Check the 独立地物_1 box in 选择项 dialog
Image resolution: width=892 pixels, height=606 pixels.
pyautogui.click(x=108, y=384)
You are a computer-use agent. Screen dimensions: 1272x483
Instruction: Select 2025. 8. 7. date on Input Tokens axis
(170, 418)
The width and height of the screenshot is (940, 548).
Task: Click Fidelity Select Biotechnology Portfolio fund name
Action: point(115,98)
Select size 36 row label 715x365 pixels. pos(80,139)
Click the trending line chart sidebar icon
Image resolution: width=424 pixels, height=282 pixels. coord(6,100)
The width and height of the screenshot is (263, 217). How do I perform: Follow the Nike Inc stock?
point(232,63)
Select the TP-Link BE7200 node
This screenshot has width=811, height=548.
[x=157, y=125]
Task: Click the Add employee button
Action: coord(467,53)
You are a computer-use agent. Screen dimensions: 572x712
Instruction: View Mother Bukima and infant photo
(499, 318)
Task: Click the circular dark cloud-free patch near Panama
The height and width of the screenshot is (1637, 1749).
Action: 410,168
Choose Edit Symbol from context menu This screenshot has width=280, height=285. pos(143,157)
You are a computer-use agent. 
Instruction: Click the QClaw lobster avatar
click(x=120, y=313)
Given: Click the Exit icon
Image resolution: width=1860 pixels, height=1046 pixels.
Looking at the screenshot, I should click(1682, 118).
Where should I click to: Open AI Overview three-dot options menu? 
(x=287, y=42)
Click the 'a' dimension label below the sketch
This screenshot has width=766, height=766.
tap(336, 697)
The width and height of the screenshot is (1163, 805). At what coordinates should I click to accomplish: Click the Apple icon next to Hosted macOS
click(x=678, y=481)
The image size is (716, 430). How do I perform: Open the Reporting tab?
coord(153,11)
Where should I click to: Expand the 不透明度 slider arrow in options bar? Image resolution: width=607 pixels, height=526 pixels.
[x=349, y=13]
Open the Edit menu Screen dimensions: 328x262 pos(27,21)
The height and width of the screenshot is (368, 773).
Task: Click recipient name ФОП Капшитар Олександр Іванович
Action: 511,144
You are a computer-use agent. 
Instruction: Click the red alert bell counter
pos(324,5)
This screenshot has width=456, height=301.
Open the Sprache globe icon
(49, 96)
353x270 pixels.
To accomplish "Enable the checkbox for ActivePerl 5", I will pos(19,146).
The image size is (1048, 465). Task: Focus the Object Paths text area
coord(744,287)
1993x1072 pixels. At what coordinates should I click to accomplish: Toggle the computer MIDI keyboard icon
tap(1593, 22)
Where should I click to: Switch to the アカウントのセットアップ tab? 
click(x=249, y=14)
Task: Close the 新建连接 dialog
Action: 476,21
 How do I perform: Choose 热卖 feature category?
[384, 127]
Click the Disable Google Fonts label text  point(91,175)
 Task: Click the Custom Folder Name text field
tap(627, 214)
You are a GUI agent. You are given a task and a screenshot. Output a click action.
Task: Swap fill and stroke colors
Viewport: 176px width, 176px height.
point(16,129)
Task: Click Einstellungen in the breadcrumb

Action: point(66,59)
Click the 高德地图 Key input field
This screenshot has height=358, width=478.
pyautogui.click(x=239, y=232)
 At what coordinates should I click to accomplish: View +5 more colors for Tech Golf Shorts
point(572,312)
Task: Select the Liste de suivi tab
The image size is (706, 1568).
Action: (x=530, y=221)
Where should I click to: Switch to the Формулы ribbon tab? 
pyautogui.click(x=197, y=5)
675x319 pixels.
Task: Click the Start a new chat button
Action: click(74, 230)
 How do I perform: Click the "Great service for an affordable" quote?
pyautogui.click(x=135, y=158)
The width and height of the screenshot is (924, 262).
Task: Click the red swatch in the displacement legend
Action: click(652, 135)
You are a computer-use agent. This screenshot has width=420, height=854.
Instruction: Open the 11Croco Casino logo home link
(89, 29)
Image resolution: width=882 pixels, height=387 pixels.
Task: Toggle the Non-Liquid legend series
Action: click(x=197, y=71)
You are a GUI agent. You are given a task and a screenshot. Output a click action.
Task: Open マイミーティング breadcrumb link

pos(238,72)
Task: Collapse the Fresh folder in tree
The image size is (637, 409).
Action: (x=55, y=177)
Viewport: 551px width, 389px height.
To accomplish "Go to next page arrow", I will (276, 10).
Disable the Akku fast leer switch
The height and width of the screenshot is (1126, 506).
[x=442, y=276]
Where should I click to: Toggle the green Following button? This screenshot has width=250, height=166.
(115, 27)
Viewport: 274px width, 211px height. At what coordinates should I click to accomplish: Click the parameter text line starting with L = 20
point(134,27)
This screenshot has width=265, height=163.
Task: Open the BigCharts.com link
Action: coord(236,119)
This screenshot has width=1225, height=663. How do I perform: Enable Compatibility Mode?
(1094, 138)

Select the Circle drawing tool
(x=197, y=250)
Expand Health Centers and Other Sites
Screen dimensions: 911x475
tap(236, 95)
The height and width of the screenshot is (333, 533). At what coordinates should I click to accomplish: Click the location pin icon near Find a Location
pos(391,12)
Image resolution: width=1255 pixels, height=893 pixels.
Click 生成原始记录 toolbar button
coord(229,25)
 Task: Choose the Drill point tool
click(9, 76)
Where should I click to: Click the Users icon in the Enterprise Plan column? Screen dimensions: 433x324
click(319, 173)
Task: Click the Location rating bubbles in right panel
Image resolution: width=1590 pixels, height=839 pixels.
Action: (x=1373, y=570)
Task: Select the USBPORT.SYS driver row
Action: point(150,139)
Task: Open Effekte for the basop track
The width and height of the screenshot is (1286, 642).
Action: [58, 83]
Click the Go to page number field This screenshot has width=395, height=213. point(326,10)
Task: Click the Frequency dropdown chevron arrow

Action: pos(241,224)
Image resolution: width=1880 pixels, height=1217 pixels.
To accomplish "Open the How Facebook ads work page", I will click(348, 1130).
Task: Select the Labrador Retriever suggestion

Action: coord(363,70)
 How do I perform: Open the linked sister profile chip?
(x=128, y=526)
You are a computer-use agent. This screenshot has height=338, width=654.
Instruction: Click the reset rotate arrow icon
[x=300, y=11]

> _SET EXERCISE_: Rewrite every line from the one containing "How do I perform: Open the linked" through the end of the records, inclusive, with 99 added to each coordinate in the answers and all other text left unchanged.

> _RESULT OF THIS EXERCISE_:
 How do I perform: Open the linked sister profile chip?
(x=227, y=625)
You are a computer-use agent. This screenshot has height=338, width=654.
Instruction: Click the reset rotate arrow icon
[x=399, y=110]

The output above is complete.